I recommend starting with rice cereal. Cereal should never be given in bottle. Rice cereal can be prepared at home by cooking rice and pureeing it in a blender or making a pate using cup and spoon. As your child is taking milk by sucking, and it is the first time child is on a thick feed s/he will try to push it by protruding tongue. Therefore your baby's first rice cereal meal should be thin. Once baby can swallow the feed you must go on increasing its thickness. The cereal you have prepared must not fall if you keep it in your finger. When your child is able to swallow this thick cereal then only you should go on increasing the amount of solid feed. Usually the amount of feed should be equal to the number of teaspoon with the age of your child in month (it is the uncooked powder not the cooked meal).

It is not necessary to buy the costly cereals available in the market. Your child will need nearly two weeks to learn to swallow the solid. You can use rice that is prepared for the family meal. For first few days only small amount is needed. With the rice cereal, place your baby in a propped up position, and move the spoon towards his mouth. The first few days he will tend to push the cereal right back out with his tongue. This is because babies have a thrust reflex causing their tongue to thrust back out anything that is put in their mouths. Within several days your baby will begin to get the idea of closing his lips around the spoon and swallowing. Once he does, you can begin to monitor the amount of food he needs. In order to determine this, (which is not a pre-determined amount, but varies from child to child) keep moving the spoon towards his mouth and look for signs that he is losing interest.

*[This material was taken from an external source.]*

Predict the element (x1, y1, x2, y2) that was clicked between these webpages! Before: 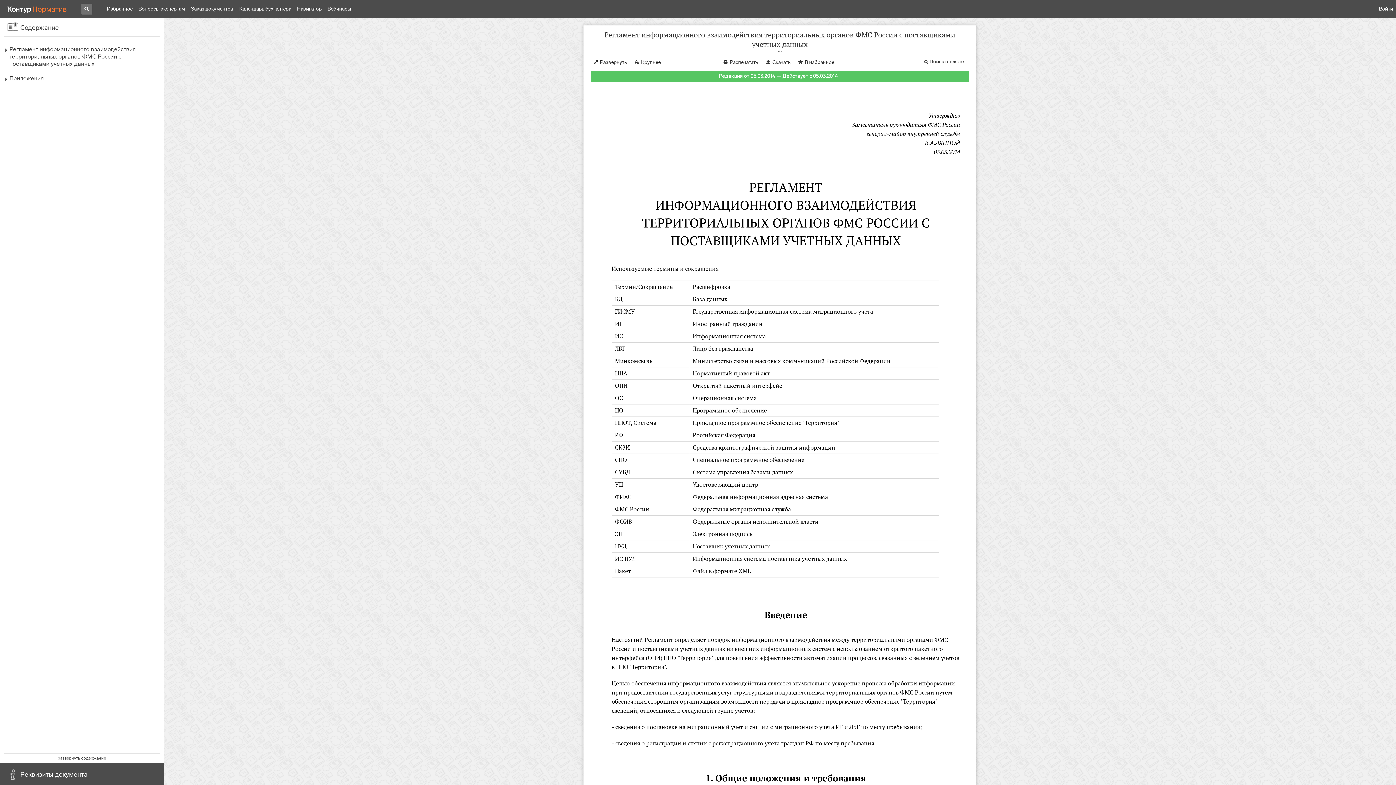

If he turns his head away, clamps his lips shut, or appears bored, it is time to stop. Otherwise, keep moving the spoon to his mouth as long as he keeps opening it and looking happy.

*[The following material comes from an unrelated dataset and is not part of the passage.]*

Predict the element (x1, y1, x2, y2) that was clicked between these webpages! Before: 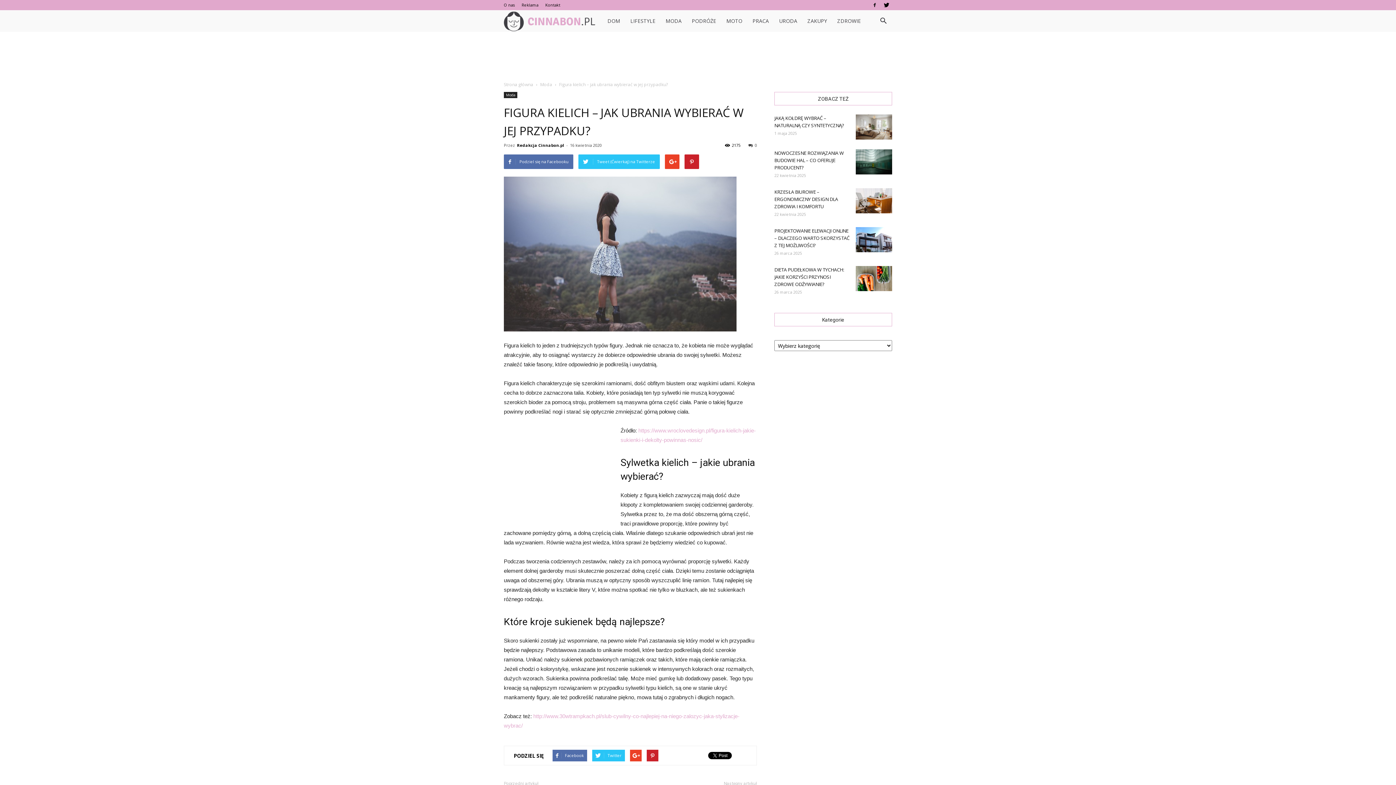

It is better to continue breast feeding even after you start solid. Formula deeding is never necessary if you have breast milk. It is not necessary to give water after each solid feed. You may feed breast milk after the solid. After your baby has done well with rice cereal, you can begin feeding him DAL or other meal. Other solids can be introduced once he has been eating cereal for a week or two and is tolerating it well (as long as he is at least four months old). The next foods to be introduced --mostly peas, green beans, squash, sweet potatoes, potatoes, and carrots. Give your baby only one new food at a time. Be sure to wait three to five days before starting another one to determine if he has any reaction to a food, such as a rash, stomach pain, vomiting, or diarrhea.

Always try thick solid. After nine months give your child the LITO in a separate plate while you are eating. Let him play with this and keep himself in his/her mouth. Let him/her see and practice eating him/her self.